» **What you will do**:
Reproduce every line of the records below word for word, leaving out the pictures.
**** Supplied material
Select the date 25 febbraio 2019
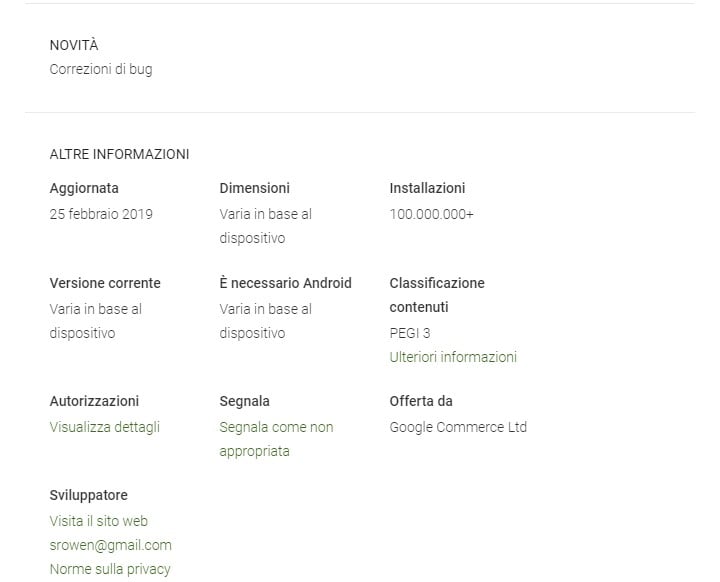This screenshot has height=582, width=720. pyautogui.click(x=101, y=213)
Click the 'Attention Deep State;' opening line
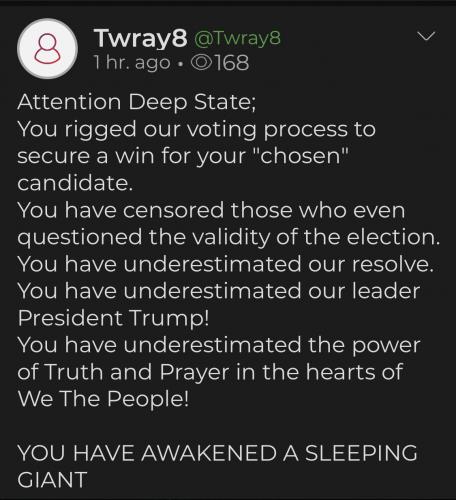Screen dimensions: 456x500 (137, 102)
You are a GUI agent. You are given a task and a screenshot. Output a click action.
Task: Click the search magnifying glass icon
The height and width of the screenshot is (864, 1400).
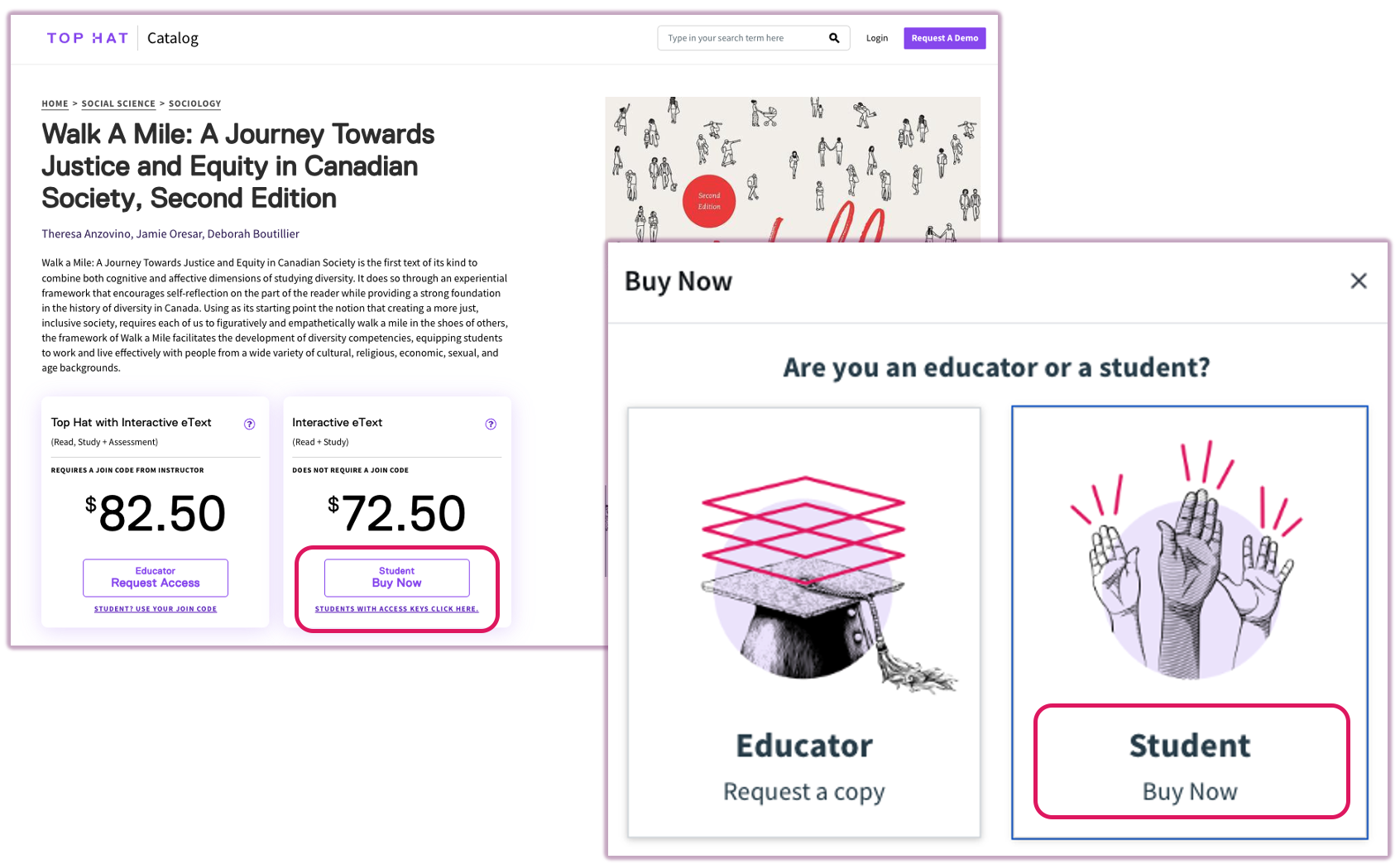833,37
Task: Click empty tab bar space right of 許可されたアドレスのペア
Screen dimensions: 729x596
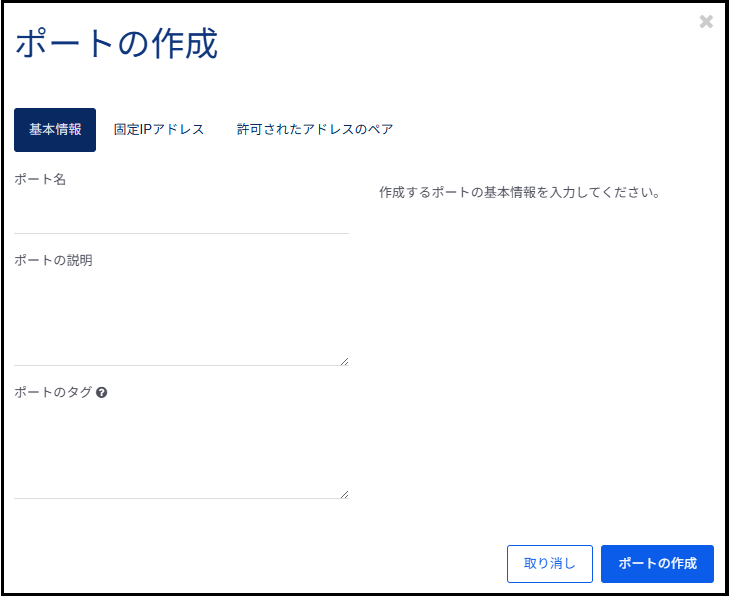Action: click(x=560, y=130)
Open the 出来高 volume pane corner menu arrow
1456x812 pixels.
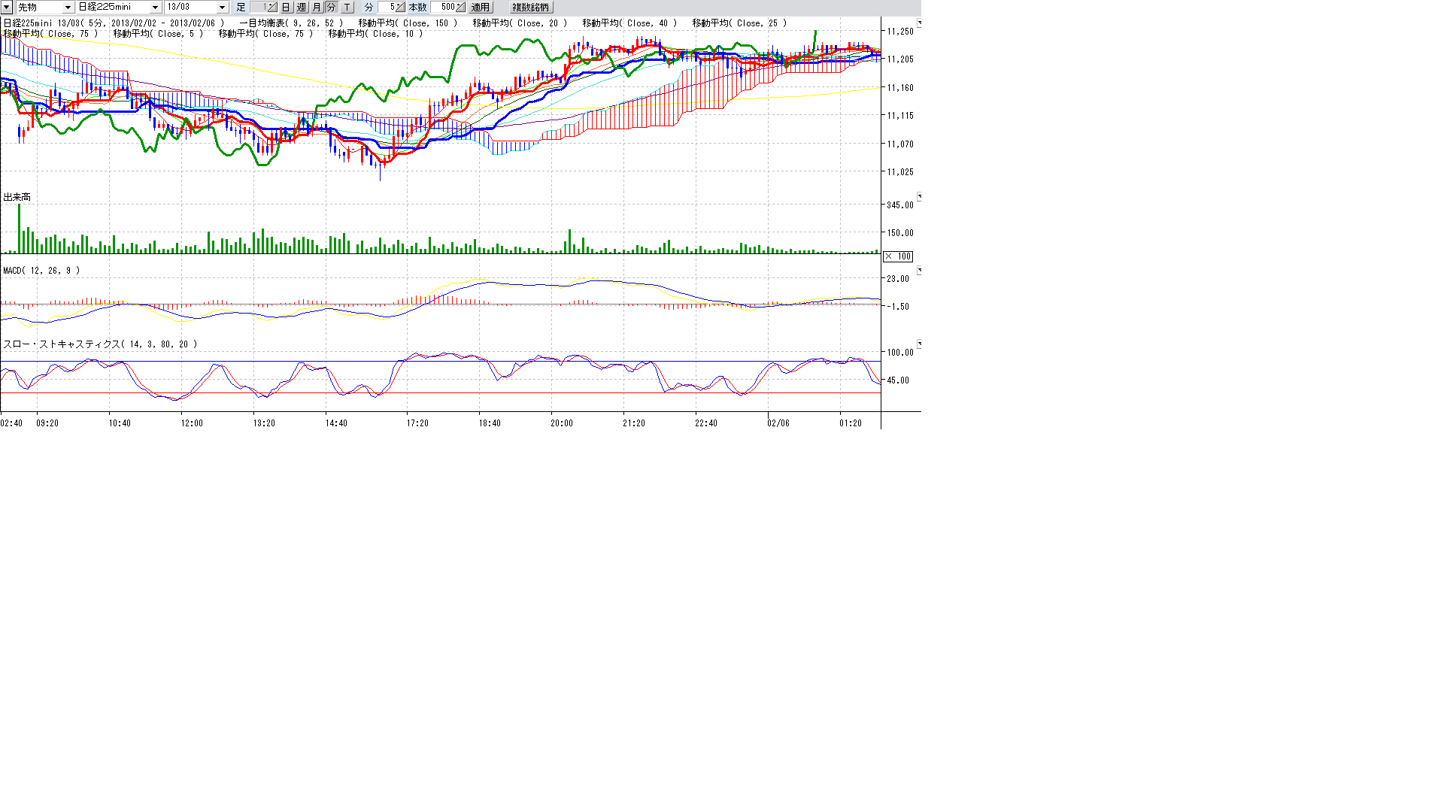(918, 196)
********
» **Solution**:
Select the date 25 febbraio 2019
This screenshot has height=582, width=720. pyautogui.click(x=101, y=213)
Click the 'Attention Deep State;' opening line
Screen dimensions: 456x500 (137, 102)
You are a GUI agent. You are given a task and a screenshot. Output a click action.
Task: Click the search magnifying glass icon
The height and width of the screenshot is (864, 1400).
833,37
Task: Click empty tab bar space right of 許可されたアドレスのペア
Screen dimensions: 729x596
Action: click(x=560, y=130)
Open the 出来高 volume pane corner menu arrow
1456x812 pixels.
(918, 196)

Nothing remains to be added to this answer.